Run the analysis to detect period

Adjust the following code to fit your data.

Timecol will always be ‘1’ in our data. In this example, if we have 5 included datasets, columns 2 and 6 contain first and last subjects. This will take well over an hour to run, perhaps several hours. The output (tau) will be given in number of 30-second epochs.

# Periodograms for each group
periodogram(timecol = 1, firstsubj = 2, lastsubj = 5, data = period_data) # Group 1
periodogram(timecol = 1, firstsubj = 2, lastsubj = 4, data = period_data_2) # Group 2

Run the population cosinor Analysis

To try and maximise the accuracy of our estimates, enter the period for each group in the code below (period = XXXX)

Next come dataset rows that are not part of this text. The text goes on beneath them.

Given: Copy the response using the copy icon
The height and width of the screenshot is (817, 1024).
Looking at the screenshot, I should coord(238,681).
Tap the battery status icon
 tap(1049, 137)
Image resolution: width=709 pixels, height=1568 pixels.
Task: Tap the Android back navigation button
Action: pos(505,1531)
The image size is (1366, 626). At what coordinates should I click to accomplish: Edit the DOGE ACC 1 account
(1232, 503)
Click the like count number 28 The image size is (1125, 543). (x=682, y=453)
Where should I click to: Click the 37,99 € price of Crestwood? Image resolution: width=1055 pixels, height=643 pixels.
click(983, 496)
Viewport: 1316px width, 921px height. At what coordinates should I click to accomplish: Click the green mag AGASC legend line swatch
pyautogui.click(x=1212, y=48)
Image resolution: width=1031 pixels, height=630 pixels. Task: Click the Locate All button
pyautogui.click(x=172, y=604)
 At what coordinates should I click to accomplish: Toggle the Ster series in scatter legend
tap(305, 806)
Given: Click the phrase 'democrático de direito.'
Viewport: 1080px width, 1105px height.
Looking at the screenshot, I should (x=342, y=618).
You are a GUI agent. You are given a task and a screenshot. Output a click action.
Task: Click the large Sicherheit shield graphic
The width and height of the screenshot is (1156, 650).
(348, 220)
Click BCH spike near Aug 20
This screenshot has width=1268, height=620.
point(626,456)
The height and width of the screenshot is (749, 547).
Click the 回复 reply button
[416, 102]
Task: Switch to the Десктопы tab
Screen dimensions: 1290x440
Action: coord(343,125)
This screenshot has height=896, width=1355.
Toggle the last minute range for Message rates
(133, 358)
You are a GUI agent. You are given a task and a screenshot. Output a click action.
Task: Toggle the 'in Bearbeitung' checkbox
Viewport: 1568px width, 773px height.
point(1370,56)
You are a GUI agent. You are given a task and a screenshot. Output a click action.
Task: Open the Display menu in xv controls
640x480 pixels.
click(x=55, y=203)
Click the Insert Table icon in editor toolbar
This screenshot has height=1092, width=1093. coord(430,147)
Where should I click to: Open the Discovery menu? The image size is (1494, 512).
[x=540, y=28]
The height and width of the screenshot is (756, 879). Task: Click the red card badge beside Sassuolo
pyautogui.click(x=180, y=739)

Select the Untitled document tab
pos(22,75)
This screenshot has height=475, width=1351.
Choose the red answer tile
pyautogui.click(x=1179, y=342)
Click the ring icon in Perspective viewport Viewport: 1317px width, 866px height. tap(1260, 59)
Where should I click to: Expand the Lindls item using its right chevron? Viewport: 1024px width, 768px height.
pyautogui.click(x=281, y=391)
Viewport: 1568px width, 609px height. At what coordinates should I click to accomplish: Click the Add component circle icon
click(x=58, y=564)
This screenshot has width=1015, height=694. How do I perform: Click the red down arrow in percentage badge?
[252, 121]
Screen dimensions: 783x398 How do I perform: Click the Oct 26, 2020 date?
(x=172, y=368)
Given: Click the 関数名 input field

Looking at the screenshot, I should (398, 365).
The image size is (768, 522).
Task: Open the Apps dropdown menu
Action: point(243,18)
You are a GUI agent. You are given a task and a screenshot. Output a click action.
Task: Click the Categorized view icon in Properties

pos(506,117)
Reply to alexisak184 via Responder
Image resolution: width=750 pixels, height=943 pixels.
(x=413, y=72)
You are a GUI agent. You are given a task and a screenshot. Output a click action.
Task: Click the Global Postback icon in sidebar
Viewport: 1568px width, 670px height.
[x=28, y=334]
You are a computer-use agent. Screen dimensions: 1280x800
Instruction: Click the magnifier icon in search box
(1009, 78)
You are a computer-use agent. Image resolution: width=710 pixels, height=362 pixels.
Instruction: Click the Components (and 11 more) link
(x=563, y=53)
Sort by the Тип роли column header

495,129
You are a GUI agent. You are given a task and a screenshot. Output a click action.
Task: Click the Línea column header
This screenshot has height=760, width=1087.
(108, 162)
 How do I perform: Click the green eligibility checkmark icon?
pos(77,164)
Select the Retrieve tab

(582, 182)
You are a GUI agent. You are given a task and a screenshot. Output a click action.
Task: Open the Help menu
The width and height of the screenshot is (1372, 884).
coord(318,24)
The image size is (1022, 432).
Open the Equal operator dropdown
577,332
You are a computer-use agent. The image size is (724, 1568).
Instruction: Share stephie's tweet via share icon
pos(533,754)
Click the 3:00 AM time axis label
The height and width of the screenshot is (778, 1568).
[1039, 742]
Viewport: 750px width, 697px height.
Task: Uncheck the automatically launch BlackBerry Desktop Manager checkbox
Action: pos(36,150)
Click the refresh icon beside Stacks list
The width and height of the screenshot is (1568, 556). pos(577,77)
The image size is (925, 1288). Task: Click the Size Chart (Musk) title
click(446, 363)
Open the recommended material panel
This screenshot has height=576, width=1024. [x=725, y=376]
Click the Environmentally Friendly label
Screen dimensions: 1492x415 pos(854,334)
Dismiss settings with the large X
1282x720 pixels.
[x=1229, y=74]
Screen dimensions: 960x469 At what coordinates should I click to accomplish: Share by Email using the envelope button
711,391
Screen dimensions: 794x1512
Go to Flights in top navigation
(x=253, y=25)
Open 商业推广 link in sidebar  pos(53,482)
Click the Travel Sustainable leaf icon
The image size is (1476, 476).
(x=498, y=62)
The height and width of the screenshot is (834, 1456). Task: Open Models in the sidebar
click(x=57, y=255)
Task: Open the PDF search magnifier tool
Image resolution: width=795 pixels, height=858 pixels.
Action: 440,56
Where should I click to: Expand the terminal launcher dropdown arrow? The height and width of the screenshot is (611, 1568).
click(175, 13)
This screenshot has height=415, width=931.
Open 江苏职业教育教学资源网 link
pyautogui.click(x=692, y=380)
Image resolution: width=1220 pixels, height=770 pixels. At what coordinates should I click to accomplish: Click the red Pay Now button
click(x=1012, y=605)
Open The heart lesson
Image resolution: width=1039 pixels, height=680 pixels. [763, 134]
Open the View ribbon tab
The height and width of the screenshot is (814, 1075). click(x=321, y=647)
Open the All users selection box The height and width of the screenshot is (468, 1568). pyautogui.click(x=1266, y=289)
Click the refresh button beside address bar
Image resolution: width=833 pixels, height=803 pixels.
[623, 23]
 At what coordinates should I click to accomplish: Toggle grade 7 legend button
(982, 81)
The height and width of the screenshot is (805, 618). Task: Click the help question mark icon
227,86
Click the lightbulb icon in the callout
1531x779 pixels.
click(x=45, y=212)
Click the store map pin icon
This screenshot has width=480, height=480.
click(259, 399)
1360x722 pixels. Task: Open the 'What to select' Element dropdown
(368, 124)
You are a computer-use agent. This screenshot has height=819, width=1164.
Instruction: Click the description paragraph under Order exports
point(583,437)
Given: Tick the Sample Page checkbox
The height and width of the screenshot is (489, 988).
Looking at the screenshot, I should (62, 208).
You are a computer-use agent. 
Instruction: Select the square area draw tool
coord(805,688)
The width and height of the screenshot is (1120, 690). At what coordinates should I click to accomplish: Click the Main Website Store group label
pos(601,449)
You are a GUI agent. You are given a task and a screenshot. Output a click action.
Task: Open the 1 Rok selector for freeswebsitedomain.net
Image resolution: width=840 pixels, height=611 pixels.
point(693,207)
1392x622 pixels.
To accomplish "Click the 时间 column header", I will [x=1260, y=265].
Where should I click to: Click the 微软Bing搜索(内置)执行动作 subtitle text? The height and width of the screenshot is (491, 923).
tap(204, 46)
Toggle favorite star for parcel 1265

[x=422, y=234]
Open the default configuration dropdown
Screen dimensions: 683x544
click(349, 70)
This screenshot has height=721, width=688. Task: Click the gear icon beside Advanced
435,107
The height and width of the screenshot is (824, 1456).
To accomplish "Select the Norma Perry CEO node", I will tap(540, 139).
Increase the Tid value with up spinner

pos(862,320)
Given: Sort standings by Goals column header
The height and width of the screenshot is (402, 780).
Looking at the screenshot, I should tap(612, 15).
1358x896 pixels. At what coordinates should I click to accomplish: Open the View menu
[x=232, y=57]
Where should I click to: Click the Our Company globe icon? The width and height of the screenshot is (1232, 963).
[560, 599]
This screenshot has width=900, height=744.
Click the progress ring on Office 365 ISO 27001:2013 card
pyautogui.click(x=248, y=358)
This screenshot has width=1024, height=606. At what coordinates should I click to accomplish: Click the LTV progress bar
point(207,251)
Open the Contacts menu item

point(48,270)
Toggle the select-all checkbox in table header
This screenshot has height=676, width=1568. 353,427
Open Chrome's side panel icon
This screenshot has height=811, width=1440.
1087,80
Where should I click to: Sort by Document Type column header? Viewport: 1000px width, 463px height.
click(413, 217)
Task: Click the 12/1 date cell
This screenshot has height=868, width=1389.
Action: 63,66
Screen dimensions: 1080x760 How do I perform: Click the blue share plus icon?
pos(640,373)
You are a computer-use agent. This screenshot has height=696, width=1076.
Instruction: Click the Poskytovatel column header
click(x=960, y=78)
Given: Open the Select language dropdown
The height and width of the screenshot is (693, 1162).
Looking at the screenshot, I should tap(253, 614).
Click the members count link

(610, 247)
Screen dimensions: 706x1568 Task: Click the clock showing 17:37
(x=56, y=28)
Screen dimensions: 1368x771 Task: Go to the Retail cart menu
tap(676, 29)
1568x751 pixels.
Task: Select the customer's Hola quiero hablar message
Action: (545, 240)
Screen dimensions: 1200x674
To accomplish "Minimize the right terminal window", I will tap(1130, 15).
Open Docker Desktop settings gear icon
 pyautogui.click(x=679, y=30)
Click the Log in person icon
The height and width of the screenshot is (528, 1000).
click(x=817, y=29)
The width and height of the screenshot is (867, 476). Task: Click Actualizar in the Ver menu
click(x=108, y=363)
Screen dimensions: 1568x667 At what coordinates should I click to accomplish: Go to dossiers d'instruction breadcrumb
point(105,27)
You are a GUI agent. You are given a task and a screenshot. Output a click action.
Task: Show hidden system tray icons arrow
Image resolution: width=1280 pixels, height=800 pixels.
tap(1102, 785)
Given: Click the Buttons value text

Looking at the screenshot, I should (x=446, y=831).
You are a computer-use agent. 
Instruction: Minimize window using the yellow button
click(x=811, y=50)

# Run the analysis for each group, making sure you input the period length from the ouput of periodogram.
fit_population_cosinor_Group1 <- population.cosinor.lm(firstsubj = 2, lastsubj = 5, # Group 1
                                                       timecol = 1, period = 2896, 
                                                       na.action = "na.exclude", data=cosinor_data)

fit_population_cosinor_Group2 <- population.cosinor.lm(firstsubj = 2, lastsubj = 4, # Group 2
                                                       timecol = 1, period = 2820, 
                                                       na.action = "na.exclude", data=cosinor_data_2)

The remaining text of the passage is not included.